= Vicent Sanz i Arnau =

Spanish educator and writer

Vicent Sanz i Arnau (born 31 March 1966 in Traiguera, Baix Maestrat) is a Spanish professor and writer who writes in the Catalan language.

== Biography ==
After graduating with a degree in Catalan Philology, Sanz has worked as a secondary school teacher and within the Catalan Language Teaching Service (SERC) of the Department of Education of the Generalitat of Catalonia. He has also collaborated with the Institute of Education Sciences at the University of Barcelona, the Permanent Board of Catalan (Junta Permanent de Català), and the Open University of Catalonia (UOC).

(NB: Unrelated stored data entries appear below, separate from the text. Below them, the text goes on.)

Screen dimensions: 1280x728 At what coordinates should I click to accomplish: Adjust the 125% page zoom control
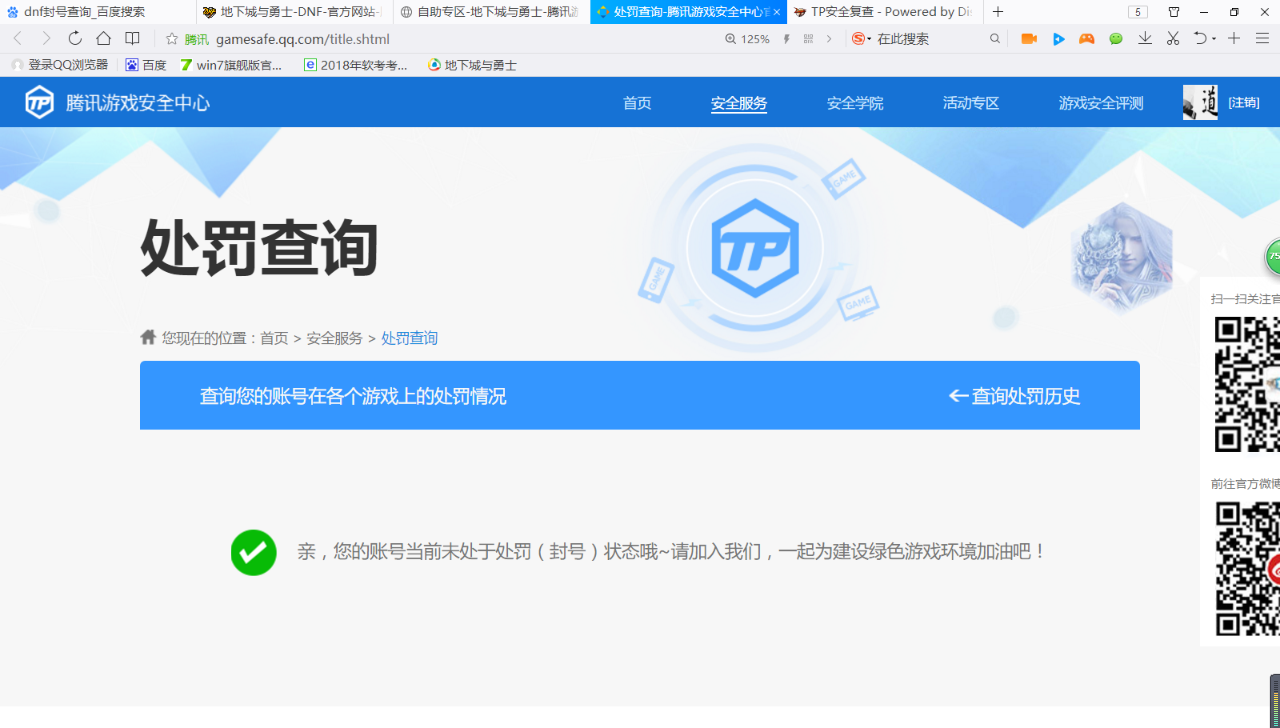point(748,39)
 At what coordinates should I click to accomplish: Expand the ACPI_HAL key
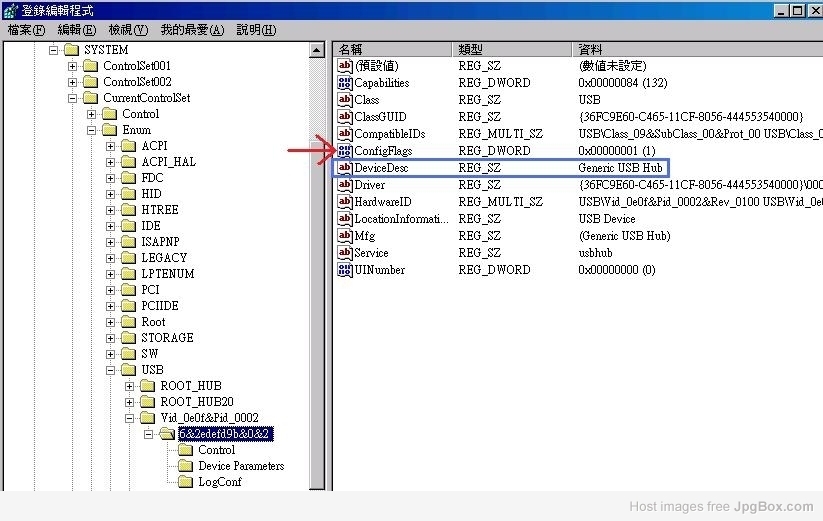tap(111, 162)
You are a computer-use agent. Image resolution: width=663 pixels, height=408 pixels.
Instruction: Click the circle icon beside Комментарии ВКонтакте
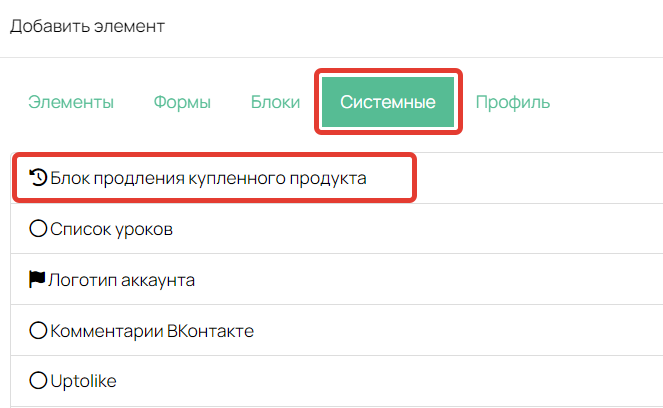tap(38, 330)
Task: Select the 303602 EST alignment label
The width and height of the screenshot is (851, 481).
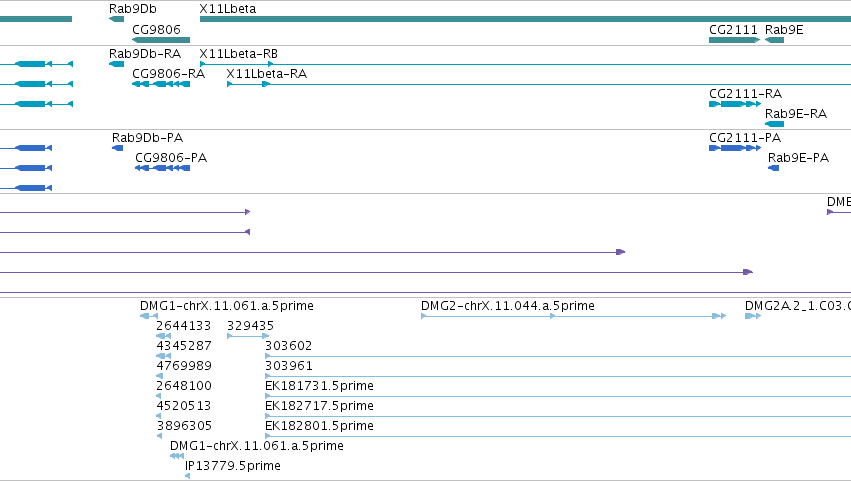Action: pos(288,346)
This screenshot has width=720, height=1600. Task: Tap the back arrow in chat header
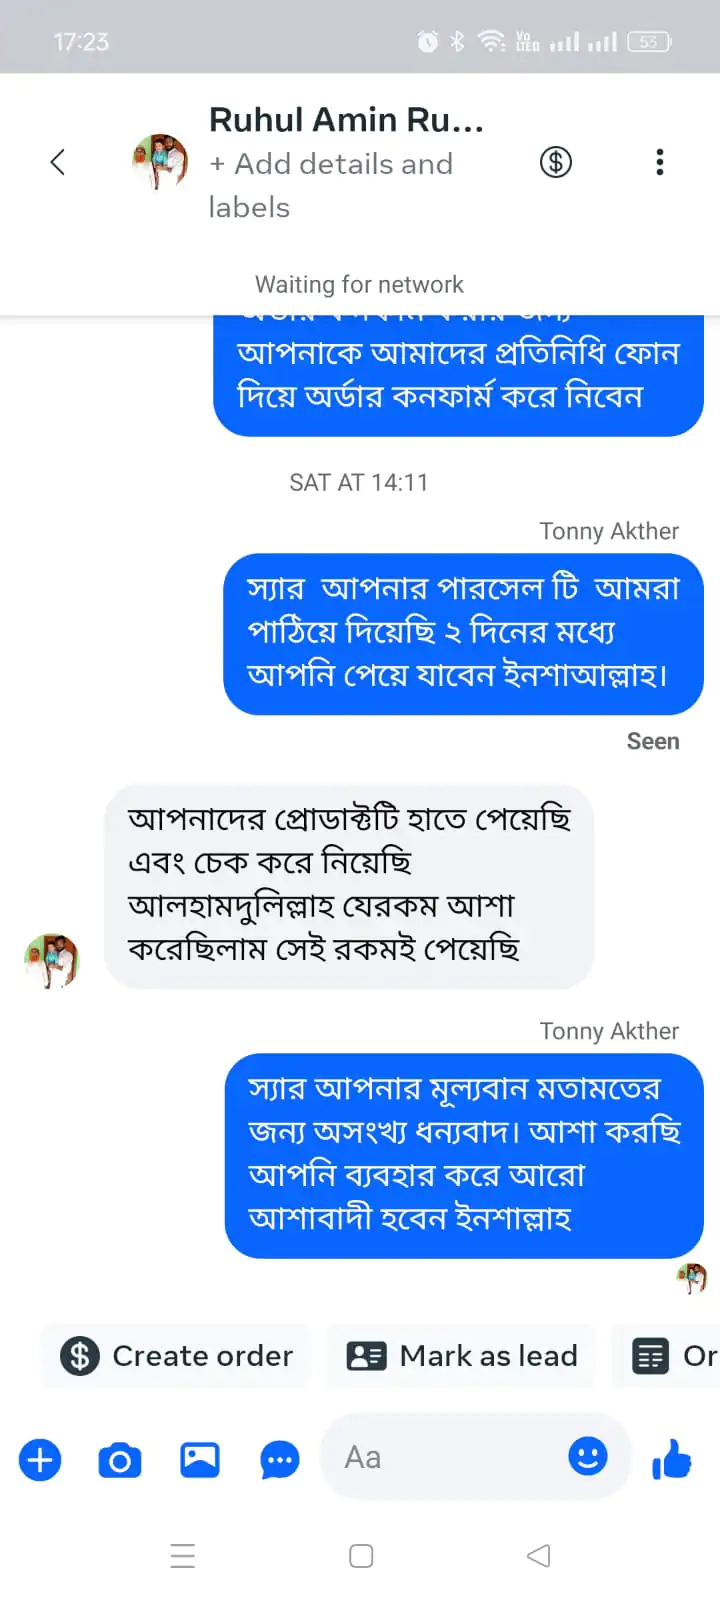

Throughout his career, he has published articles on historical topics in Traiguera, Caramella, Saó, and the Butlletí del Centre d'Estudis del Maestrat, and on philological and educational content in the journals Escola Catalana, Llengua nacional, Guix, BeCEroles, and Empelt.

== Awards ==
Sanz has been awarded several prizes for his unpublished short fiction works:
- Olives trencades i timó – VII "Alambor" Short Story Award of Benicarló (1996)
- Begudes refrescants – I Virtual Creation Award in the Narrative category, Open University of Catalonia (1999)
- El tren de la platja – XX Maresme Literary Exhibition Award (2003)

== Bibliography ==

=== Novels and Short Fiction ===
- Cròniques perdudes. Picanya: Edicions del Bullent, 1996. ISBN 8489663130
- Partida. El Perelló: Aeditors, 2008. ISBN 9788493574086
- La Font de la Salut. Barcelona: Edicions de Saldonar, 2011. ISBN 978-84-937800-5-0
- Màxima discreció. Barcelona: Edicions de Saldonar, 2015. ISBN 978-84-942896-2-0
- Estrella de mar. Benicarló: Onada Edicions, 2020. ISBN 978-84-18634-06-2
- Una força cega. Benicarló: Onada Edicions, 2025. ISBN 978-84-10259-41-6

=== Participation in Collective Works ===
- Estius a l'Ebre. El Perelló: Aeditors, 2007.
- Galeria ebrenca. El Perelló: Aeditors, 2009.
- Octavi Serret: de Vall-de-roures al món. Terres de l'Ebre: Editorial Petròpolis, 2009. ISBN 9788461372423
- La cuina de Traiguera. Benicarló: Onada Edicions, 2012. (Recipe collection)
- Un pont sobre el meridià (El Pont Cooperativa de Lletres anthology), 2012.
- Ponts suspensius (El Pont Cooperativa de Lletres anthology), 2013.
- Assassins de l'Ebre. Barcelona: Llibres del Delicte, 2019.
- Josep Igual i els dies. Terres de l'Ebre: Editorial Petròpolis, 2021.